begin
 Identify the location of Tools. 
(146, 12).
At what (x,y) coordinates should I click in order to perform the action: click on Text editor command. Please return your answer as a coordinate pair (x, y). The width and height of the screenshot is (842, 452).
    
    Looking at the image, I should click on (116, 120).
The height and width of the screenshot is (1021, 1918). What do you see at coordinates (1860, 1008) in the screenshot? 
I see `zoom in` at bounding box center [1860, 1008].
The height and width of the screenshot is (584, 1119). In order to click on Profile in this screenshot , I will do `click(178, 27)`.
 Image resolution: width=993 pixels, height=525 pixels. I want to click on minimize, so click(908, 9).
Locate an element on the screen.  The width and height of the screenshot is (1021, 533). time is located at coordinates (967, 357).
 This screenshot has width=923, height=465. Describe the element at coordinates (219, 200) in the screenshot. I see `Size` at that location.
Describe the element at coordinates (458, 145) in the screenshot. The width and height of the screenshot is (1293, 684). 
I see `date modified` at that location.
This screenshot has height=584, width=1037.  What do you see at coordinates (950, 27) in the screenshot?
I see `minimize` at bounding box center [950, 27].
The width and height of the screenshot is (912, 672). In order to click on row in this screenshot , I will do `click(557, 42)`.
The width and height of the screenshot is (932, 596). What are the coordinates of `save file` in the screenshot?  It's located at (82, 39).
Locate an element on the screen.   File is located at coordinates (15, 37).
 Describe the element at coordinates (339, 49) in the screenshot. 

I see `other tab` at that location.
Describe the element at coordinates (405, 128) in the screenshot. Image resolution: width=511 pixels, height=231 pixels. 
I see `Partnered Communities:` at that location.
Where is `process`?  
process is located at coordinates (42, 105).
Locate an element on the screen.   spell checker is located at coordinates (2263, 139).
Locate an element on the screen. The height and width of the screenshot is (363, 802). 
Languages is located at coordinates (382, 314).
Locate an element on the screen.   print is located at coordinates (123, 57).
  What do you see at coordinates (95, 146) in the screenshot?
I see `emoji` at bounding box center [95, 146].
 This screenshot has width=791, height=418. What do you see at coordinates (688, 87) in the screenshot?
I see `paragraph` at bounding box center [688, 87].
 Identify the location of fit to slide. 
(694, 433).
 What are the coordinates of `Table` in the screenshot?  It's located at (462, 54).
end
_Problem to work on:_ Write out the entries above word for word, from first to last.

_Full response:_
 Identify the location of Tools. 
(146, 12).
At what (x,y) coordinates should I click in order to perform the action: click on Text editor command. Please return your answer as a coordinate pair (x, y). The width and height of the screenshot is (842, 452).
    
    Looking at the image, I should click on (116, 120).
The height and width of the screenshot is (1021, 1918). What do you see at coordinates (1860, 1008) in the screenshot? 
I see `zoom in` at bounding box center [1860, 1008].
The height and width of the screenshot is (584, 1119). In order to click on Profile in this screenshot , I will do `click(178, 27)`.
 Image resolution: width=993 pixels, height=525 pixels. I want to click on minimize, so click(908, 9).
Locate an element on the screen.  The width and height of the screenshot is (1021, 533). time is located at coordinates (967, 357).
 This screenshot has width=923, height=465. Describe the element at coordinates (219, 200) in the screenshot. I see `Size` at that location.
Describe the element at coordinates (458, 145) in the screenshot. The width and height of the screenshot is (1293, 684). 
I see `date modified` at that location.
This screenshot has height=584, width=1037.  What do you see at coordinates (950, 27) in the screenshot?
I see `minimize` at bounding box center [950, 27].
The width and height of the screenshot is (912, 672). In order to click on row in this screenshot , I will do `click(557, 42)`.
The width and height of the screenshot is (932, 596). What are the coordinates of `save file` in the screenshot?  It's located at (82, 39).
Locate an element on the screen.   File is located at coordinates (15, 37).
 Describe the element at coordinates (339, 49) in the screenshot. 

I see `other tab` at that location.
Describe the element at coordinates (405, 128) in the screenshot. Image resolution: width=511 pixels, height=231 pixels. 
I see `Partnered Communities:` at that location.
Where is `process`?  
process is located at coordinates (42, 105).
Locate an element on the screen.   spell checker is located at coordinates (2263, 139).
Locate an element on the screen. The height and width of the screenshot is (363, 802). 
Languages is located at coordinates (382, 314).
Locate an element on the screen.   print is located at coordinates (123, 57).
  What do you see at coordinates (95, 146) in the screenshot?
I see `emoji` at bounding box center [95, 146].
 This screenshot has width=791, height=418. What do you see at coordinates (688, 87) in the screenshot?
I see `paragraph` at bounding box center [688, 87].
 Identify the location of fit to slide. 
(694, 433).
 What are the coordinates of `Table` in the screenshot?  It's located at (462, 54).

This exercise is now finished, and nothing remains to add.